|Let me tell you about one of my lovely patients, a woman in her early 60s who I’ll refer to as “Cindy,” who injured her shoulder when her dog suddenly lunged away from her on a walk.|
The MRI showed a “massive tear of the supraspinatus,” one of the rotator cuff muscles. Its tendon completely detached from the bone, and there was swelling in the shoulder joint. As you might imagine, this made lifting her arm nearly impossible and quite painful. After months of lack of use, the muscle tissue atrophied severely and fatty tissue infiltrated it.
What this meant for Cindy was she couldn’t raise her arm out to the side. She couldn’t put away dishes into kitchen cabinets or get her hand high enough to wash her hair. The pain radiated down to her fingers, and she would frequently wake up at night with pain. On bad days, she struggled to put on a coat.
With surgery months away at the earliest, we decided to see what a short course of acupuncture visits could do.
I began with a neuromuscular assessment of the upper body. In addition to the supraspinatus issue that the MRI indicated, I found a bunch of other stuff going on. The serratus anterior muscle, responsible for stabilizing the shoulder joint wasn’t functioning properly; there were severe adhesions (“knots”) in the muscles that were picking up the slack for the injured rotator cuff (subscapularis, deltoid, levator scapula and upper trapezius). Treating these accessory muscles relieved the nerve impingement such that the pain no longer radiated into the fingers, hand, or forearm.
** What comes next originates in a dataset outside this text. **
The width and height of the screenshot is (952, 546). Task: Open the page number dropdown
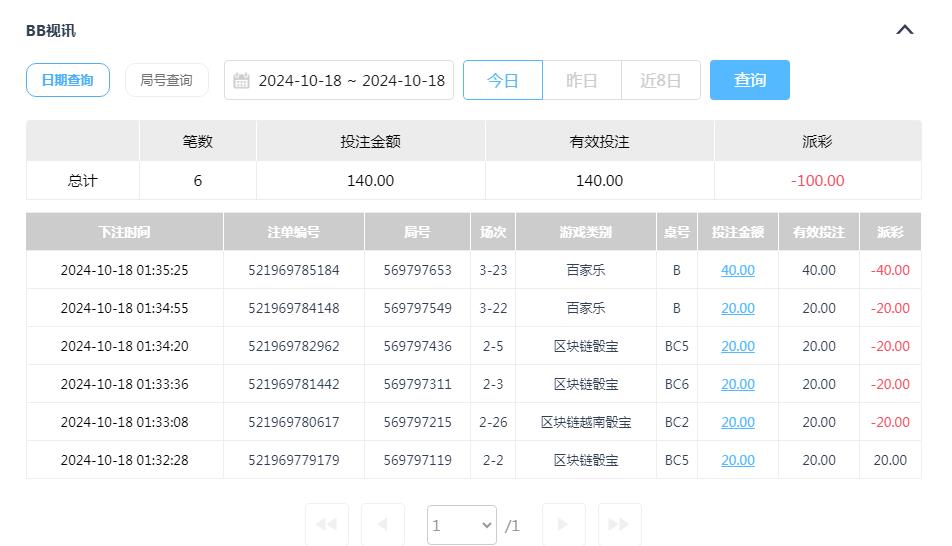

After two treatments in two weeks where I administered electro-acupuncture, Cindy was able to wash her hair with both hands and could lift her arms out to at least 150 degrees and cross them over her head. The various muscles that had tested weak were once again firing. I instructed her in home exercises to strengthen the muscle, which she’s doing and is beginning to re-build strength.
No surgery. No PT. Just 4 treatments with electro-acupuncture and manual work.
After 6 visits, she was able to reach across to get something out of the glove compartment of her car, put her dishes away in an overhead cabinet, and fasten her bra with much greater ease. We’re continuing to treat twice a week for another few weeks in order to continue to reduce inflammation, increase range of motion to enable muscular strength, and reduce pain levels as she starts physical therapy. She’s decided against the surgery, as she’s making so much progress.
Cool, right? While this story may be dramatic, it’s by no means extraordinary; electro-acupuncture is powerful medicine for restoring strength and functionality to even old areas of injury.